It's all right; we are smashing them!"
[Sidenote: Their first thought for victory.]
I, personally, received such answers from wounded who came to us from
the Chemin-des-Dames, or from the fort of Malmaison. When I asked for
news, my mind preoccupied with their individual sufferings, their first
thought was to tell me of the victory. The ordinary French phrase for
"How are you? _Comment ca va-t-il?_" (literally: How goes it?) may apply
to an event or to a person. This being so, it is never of himself that
the newly-wounded soldier thinks, but of what is interesting to
everybody--the common success. I went to welcome a patient brought in
October 26th and asked: "You came tonight?"
"Yes, Father."
"Not too tired by the journey?"
"No, not too much."
"What wound?"
"Jaw pierced by a bullet, arm broken, wound in the thigh."
"How goes it?"
[Sidenote: The wounded are delighted with the success of the attack.]
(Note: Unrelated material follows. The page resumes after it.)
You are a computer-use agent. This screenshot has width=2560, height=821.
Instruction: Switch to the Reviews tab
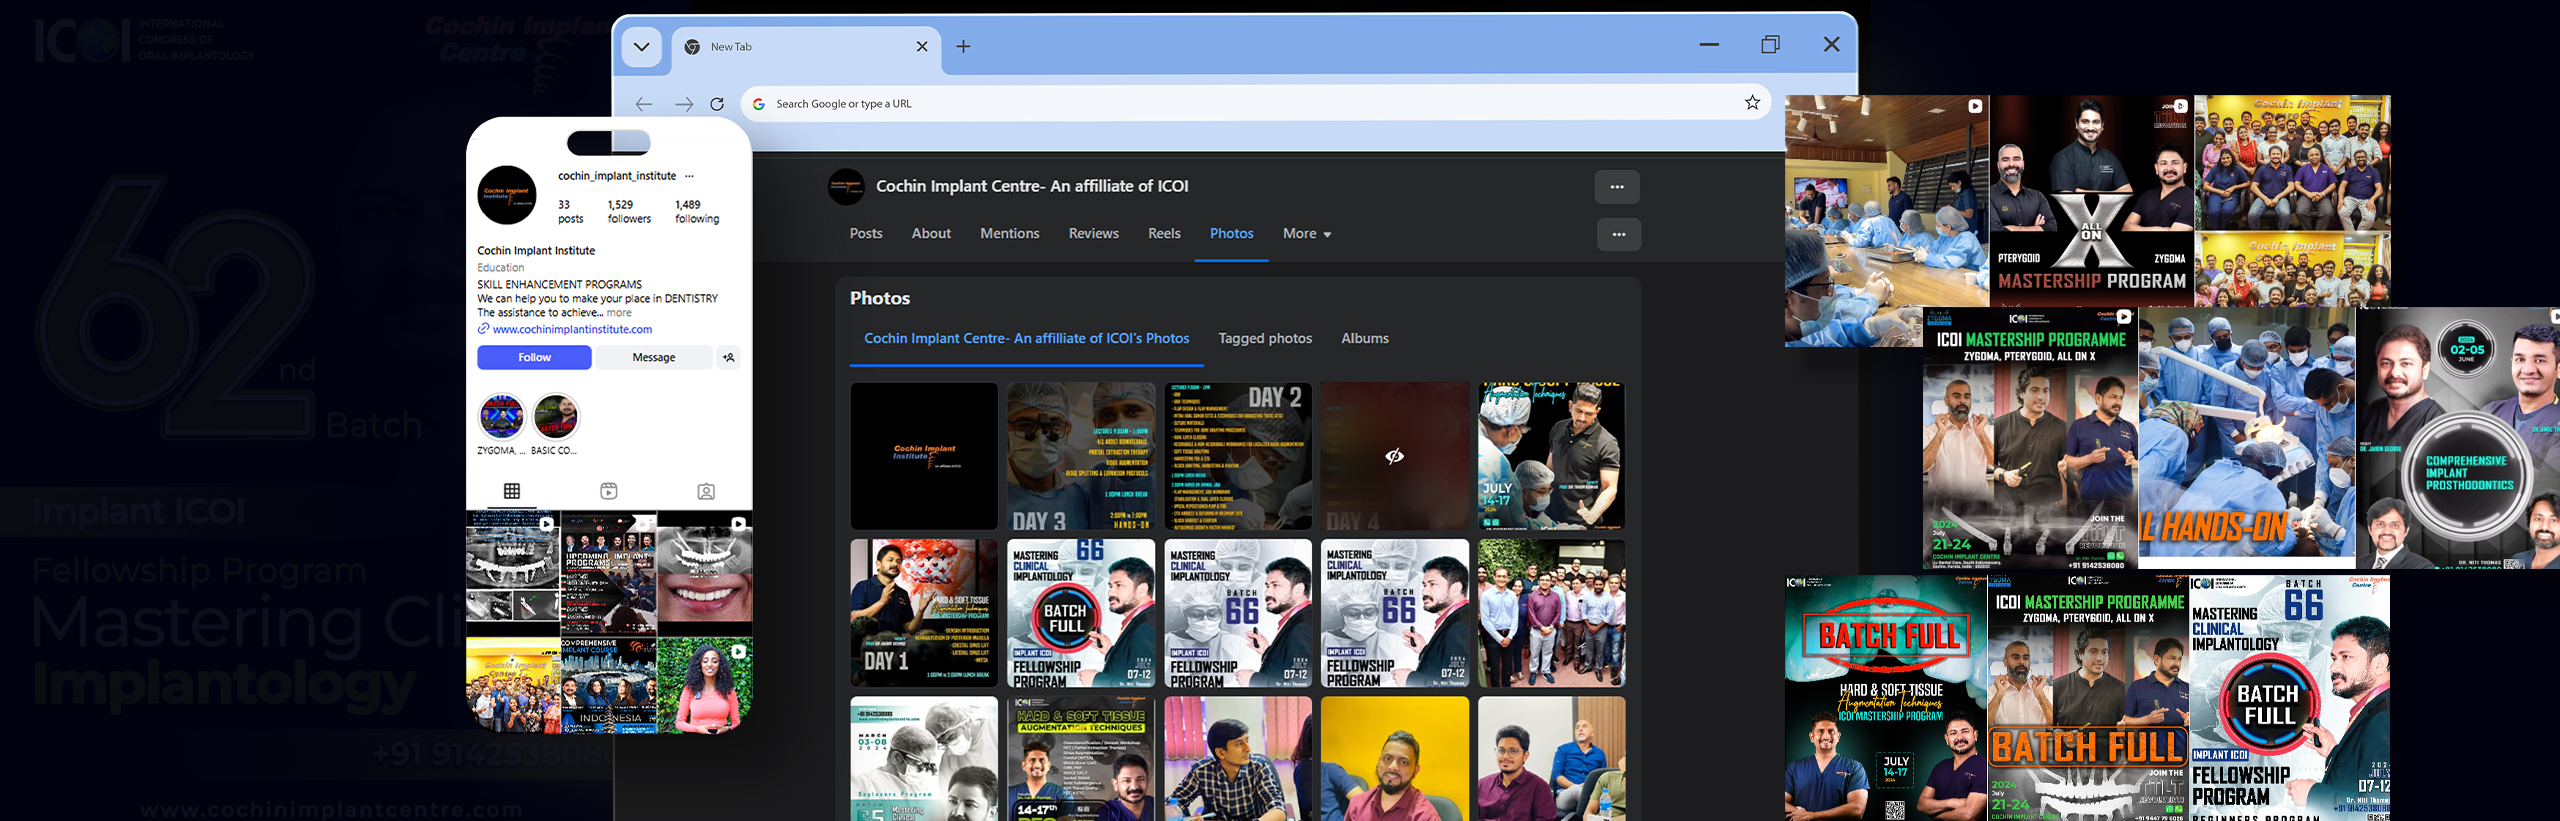(x=1093, y=234)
"Very well! The wounded who came to the hospital at the front were
delighted, we had gotten everything we were trying for!"
"You were in the attack?"
"Unfortunately no, I was wounded the day before."
"In the bombardment?"
"Yes, while we were filling up the trenches to make a way for the tanks
toward the fort of Malmaison."
"That must have been pretty constant thundering?"
"Yes, but very soon we did not think of it. In the little bombardments
you hear the shells coming and try to get to shelter, but, in those
great days, when it is going on all the time, you can no longer
distinguish anything, it is a continual noise, a kind of huge snoring.